La France n’a pas à rougir de sa délégation avec la Blériotlaan, la Farmanstraat et la Blanchardstraat. On connaît bien Louis Blériot, le premier à avoir traversé la Manche en avion en 1909, un peu moins Henri Farman, pourtant homme de tous les records de vol du début du XXème siècle, et encore moins Jean-Pierre Blanchard. Et c’est dommage car le personnage est épatant. 

 

​​​​​​​​​​​​“Un petit bonhomme pétulant”

Né durant l’été 1753 en Normandie, au pied du Château-Gaillard de Richard Coeur de Lion, Jean-Pierre se passionne très vite pour la mécanique et collectionne les inventions. Il s’intéresse notamment aux engins volants. Et il n’est pas le seul.

Les frères Montgolfier sont aussi sur le coup. Ils réaliseront un premier vol habité (par des animaux) devant Louis XVI en septembre 1783. Leur ami et physicien Jean-François Pilâtre de Rozier deviendra le premier homme d’un vol habité en novembre de la même année.

Ces deux événements vont inspirer Jean-Pierre Blanchard qui perfectionne le ballon des Montgolfier. Il remplace l’air chaud par de l’hydrogène, plus efficace selon lui. En mars 1784, son ballon est au point. Il promet une première ascension depuis le Champ de Mars à Paris pour le 2 mars. 

Expérience du vaisseau volant de Blanchard le 2 mars 1784 au Champ de Mars

Ce jour-là, la foule se presse pour observer ce ballon de 8 mètres de diamètre censé s’élever dans les airs avec ce drôle de fou dans sa nacelle. Un contemporain décrit Blanchard comme “une créature désagréable, un petit bonhomme pétulant, mesurant à peine un mètre cinquante et physiquement adapté aux régions vaporeuses”.

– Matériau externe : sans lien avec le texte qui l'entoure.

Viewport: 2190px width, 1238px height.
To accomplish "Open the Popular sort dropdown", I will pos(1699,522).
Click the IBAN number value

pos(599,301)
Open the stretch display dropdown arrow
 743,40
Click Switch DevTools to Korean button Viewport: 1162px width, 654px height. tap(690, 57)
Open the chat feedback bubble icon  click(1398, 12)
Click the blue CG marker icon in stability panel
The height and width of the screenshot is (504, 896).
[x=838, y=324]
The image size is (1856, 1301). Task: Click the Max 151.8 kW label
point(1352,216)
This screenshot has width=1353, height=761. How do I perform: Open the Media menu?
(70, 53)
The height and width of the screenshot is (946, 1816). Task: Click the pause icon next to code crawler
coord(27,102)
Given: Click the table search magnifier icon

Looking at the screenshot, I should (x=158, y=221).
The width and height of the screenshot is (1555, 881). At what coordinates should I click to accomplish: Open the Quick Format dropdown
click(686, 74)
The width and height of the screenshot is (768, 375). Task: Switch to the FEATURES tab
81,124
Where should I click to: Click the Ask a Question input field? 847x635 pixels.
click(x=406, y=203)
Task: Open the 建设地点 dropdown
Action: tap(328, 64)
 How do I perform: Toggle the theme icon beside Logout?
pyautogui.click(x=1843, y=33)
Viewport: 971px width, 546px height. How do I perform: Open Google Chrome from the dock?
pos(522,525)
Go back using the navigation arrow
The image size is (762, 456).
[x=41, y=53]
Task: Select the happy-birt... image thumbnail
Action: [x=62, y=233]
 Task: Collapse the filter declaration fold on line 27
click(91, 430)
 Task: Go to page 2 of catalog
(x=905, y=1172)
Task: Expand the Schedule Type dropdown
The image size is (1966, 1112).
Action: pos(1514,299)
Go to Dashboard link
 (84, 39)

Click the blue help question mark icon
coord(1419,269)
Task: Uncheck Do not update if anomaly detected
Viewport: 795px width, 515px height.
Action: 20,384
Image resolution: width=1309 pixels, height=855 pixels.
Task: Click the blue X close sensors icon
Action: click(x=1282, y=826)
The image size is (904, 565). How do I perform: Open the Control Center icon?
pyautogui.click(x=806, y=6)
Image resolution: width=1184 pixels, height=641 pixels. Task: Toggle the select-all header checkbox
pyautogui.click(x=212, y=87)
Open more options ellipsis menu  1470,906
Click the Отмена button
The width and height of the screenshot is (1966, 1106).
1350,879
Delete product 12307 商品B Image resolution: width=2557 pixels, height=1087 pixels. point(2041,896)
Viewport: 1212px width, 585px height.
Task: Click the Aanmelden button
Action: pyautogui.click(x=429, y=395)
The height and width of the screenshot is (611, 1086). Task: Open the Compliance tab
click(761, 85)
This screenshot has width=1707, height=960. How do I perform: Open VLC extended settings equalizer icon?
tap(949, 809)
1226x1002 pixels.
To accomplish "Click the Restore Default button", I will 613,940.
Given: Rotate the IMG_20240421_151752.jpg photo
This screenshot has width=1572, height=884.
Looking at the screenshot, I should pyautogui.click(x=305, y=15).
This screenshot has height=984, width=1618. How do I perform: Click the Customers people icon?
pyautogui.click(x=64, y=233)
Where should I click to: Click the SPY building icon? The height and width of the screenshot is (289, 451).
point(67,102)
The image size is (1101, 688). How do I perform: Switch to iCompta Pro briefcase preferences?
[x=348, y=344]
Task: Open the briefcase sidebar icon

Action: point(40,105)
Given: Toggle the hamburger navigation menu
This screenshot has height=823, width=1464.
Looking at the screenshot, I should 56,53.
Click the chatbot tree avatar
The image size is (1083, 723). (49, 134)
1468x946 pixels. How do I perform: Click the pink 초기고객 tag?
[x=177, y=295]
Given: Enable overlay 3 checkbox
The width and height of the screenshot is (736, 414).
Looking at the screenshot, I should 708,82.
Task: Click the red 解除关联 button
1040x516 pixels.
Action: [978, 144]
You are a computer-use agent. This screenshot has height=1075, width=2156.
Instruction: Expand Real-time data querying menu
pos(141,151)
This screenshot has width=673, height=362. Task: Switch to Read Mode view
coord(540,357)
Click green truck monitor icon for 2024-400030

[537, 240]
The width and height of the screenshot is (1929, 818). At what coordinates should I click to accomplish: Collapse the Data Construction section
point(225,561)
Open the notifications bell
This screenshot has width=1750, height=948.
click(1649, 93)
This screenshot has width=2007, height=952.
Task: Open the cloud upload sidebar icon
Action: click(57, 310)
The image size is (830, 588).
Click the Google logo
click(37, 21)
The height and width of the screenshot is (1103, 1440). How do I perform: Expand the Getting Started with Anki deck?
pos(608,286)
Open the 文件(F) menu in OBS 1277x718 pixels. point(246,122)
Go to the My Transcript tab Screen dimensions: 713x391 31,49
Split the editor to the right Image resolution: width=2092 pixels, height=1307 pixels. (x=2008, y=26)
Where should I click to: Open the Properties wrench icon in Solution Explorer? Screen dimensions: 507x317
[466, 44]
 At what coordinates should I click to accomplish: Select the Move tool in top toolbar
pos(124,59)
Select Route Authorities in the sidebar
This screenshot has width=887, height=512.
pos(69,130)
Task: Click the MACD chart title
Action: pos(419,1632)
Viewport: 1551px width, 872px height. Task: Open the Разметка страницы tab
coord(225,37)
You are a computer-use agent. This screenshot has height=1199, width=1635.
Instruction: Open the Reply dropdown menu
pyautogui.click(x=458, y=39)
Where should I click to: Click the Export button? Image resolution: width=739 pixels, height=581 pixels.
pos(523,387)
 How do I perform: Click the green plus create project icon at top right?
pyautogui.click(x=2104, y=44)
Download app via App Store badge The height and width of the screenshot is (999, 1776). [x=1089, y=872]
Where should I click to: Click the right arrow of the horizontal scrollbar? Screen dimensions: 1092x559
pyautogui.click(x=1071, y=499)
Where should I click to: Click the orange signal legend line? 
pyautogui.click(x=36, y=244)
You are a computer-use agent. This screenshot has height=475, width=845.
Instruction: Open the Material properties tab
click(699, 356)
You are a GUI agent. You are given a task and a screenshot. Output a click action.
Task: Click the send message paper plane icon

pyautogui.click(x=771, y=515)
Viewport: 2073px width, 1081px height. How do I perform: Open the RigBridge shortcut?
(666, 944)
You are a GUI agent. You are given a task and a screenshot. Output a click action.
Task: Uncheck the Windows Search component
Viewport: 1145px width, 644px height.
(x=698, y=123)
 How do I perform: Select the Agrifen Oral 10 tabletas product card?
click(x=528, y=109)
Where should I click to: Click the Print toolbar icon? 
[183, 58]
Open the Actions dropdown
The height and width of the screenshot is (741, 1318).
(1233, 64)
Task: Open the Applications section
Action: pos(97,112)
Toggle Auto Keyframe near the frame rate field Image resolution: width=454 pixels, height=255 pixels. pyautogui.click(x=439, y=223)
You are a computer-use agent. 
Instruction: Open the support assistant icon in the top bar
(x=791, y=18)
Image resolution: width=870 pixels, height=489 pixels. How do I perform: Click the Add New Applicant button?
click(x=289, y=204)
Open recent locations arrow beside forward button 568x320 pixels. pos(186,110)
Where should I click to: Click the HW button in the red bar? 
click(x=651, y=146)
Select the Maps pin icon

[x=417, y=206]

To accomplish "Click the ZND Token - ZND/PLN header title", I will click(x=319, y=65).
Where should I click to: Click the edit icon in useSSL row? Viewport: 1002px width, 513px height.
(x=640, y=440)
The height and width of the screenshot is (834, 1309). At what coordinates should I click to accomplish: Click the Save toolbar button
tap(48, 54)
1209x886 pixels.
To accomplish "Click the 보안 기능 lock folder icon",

Alors que l’on s’apprête à libérer l’aérostat, un étudiant se précipite, sabre au clair, vers la nacelle. Il veut être du voyage. Blanchard et son passager, Dom Pech, un dominicain, parviennent à maîtriser le forcené non sans avoir été légèrement blessés. Quelques instruments de navigation ont également été touchés. Mais Blanchard n’est pas homme à se dégonfler. Il prend son envol, bien décidé à rallier La Villette, plus à l’est. 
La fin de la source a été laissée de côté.